Andreessen: VR will be “1,000” times bigger than AR - mindgam3
https://techcrunch.com/2019/01/05/marc-andreessen-audio-will-be-titanically-important-and-vr-will-be-1000-times-bigger-than-ar/
======
rococode
I think this impression has a lot to do with current implementations of VR and
AR. Most people who've tried VR probably agree that it's already a unique
experience. Even without state of the art hardware, it _feels_ different than
anything you've ever experienced before.

AR devices aren't quite there yet. I've tried Magic Leap, HoloLens, etc. VR
and AR both use clunky headsets, but while VR immerses you, allowing you to
almost forget the headset is there, AR merely augments your normal senses
(obviously).

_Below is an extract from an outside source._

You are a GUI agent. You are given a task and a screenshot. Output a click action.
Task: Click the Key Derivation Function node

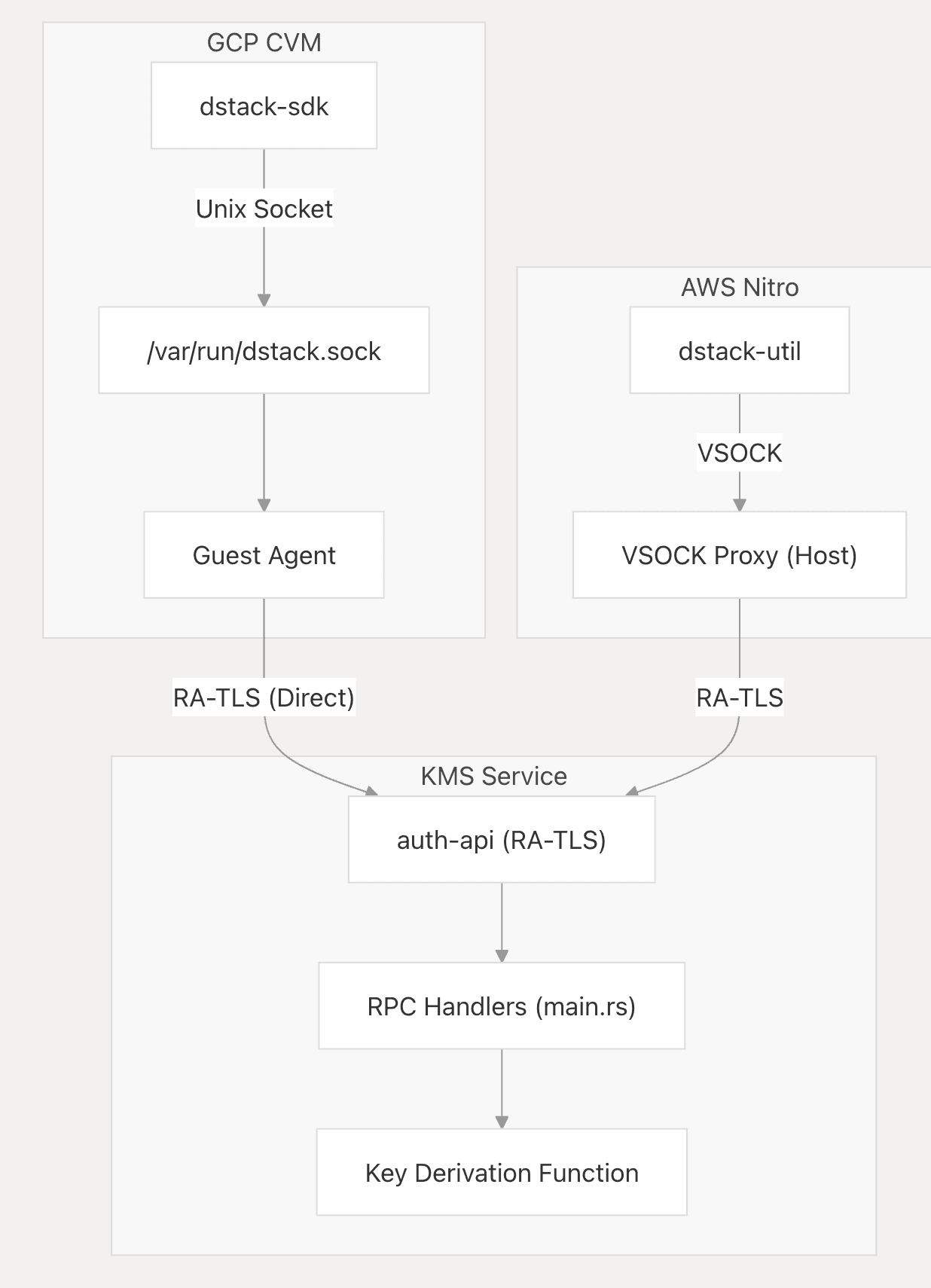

This means that the presence of the headset and screen is much
more constantly noticeable, and it really detracts from the experience. I
think if someone comes up with an AR device that isn't as intrusive it will be
a game changer.

------
karmakaze
_[...] 1 percent of people on Earth live in a place where they wake up every
morning and think, Wow, there are so many interesting things to see. So for
everyone who doesn’t already live on a college campus or in Silicon Valley or
in a major other city, the new environments we’re going to be able to create
in VR will inherently be much more interesting_

I never thought of VR as people pretending to live others' normal lives. Like
in video games, we don't actually want to be real life soldiers. We just want
to do something different and entertaining or challenging. This is perhaps
even more true for the 1% who could/have already done everything there is to
do in the physical world.

------
mindgam3
Riiight. Because the market for immersive escapism (video games, Hollywood,
etc) is so much bigger than the market for dealing with mundane reality
(smartphones). Good luck with that prognosis.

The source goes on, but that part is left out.